Sainskita.com - Sebuah studi baru oleh tim peneliti di University College London (UCL) Inggris mengungkapkan ada 203 gejala long COVID, kondisi di mana gejala bertahan selama berminggu-minggu atau berbulan-bulan setelah pasien dinyatakan sembuh dari infeksi COVID-19.
Penelitian yang dipublikasikan di Lancet's EClinicalMedicine tersebut didasarkan pada survei web yang dibagikan di seluruh grup pendukung COVID-19 online Body Politic.

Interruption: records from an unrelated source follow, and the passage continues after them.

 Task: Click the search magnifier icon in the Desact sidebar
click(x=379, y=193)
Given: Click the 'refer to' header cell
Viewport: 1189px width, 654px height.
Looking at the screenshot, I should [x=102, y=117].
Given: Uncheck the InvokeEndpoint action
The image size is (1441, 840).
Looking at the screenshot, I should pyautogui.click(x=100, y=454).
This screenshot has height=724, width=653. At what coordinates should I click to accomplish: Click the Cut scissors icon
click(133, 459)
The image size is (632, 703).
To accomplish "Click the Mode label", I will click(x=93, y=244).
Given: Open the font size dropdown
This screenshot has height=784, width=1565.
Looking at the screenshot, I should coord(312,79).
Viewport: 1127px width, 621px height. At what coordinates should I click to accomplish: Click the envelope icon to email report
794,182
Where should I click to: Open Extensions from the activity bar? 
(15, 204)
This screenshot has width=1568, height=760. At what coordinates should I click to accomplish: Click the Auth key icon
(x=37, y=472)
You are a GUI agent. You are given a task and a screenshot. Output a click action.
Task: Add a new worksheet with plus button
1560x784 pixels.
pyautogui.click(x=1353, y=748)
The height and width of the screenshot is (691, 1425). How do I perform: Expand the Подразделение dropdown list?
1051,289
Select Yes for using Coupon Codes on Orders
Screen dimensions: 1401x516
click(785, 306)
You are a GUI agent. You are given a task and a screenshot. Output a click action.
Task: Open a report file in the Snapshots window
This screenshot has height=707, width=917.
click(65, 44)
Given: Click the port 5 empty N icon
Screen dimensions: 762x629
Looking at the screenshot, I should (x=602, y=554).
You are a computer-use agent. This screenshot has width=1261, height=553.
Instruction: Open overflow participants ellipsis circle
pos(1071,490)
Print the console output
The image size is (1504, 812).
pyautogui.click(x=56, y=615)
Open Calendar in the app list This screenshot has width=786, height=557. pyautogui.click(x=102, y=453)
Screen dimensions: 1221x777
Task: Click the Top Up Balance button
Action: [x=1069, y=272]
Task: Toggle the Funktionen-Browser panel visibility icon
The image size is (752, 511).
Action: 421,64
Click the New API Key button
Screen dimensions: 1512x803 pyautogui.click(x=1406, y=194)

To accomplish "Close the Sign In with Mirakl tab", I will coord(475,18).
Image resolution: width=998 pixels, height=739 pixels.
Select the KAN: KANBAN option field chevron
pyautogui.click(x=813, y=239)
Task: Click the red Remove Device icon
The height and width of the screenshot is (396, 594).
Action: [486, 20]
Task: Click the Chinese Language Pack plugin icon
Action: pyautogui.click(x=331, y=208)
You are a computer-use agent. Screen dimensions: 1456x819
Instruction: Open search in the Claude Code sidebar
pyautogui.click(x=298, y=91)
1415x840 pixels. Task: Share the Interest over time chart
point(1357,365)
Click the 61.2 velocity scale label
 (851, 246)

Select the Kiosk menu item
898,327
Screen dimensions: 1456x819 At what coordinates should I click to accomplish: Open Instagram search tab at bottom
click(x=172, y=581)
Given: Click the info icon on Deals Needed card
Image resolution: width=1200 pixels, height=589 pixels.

Tim menerima tanggapan dari 3.762 peserta yang memenuhi syarat dari 56 negara. Mereka mengidentifikasi ada 203 gejala long COVID yang mempengaruhi 10 sistem organ dalam tubuh.
Gejala yang paling banyak ditemukan atau dilaporkan adalah kelelahan, post esertional malaise (memburuknya kondisi kesehatan seseorang setelah mengalami tekanan fisik atau mental) dan brain fog (tak bisa berkonsentrasi, linglung).
Gejala lain yang ditemukan peneliti berdasarkan studi ini yaitu disfungsi seksual, halusinasi visual, tremor, kulit gatal, perubahan siklus menstruasi, jantung berdebar, masalah kontrol kandung kemih, herpes zoster, kehilangan memori, penglihatan kabur, diare, dan tinnitus.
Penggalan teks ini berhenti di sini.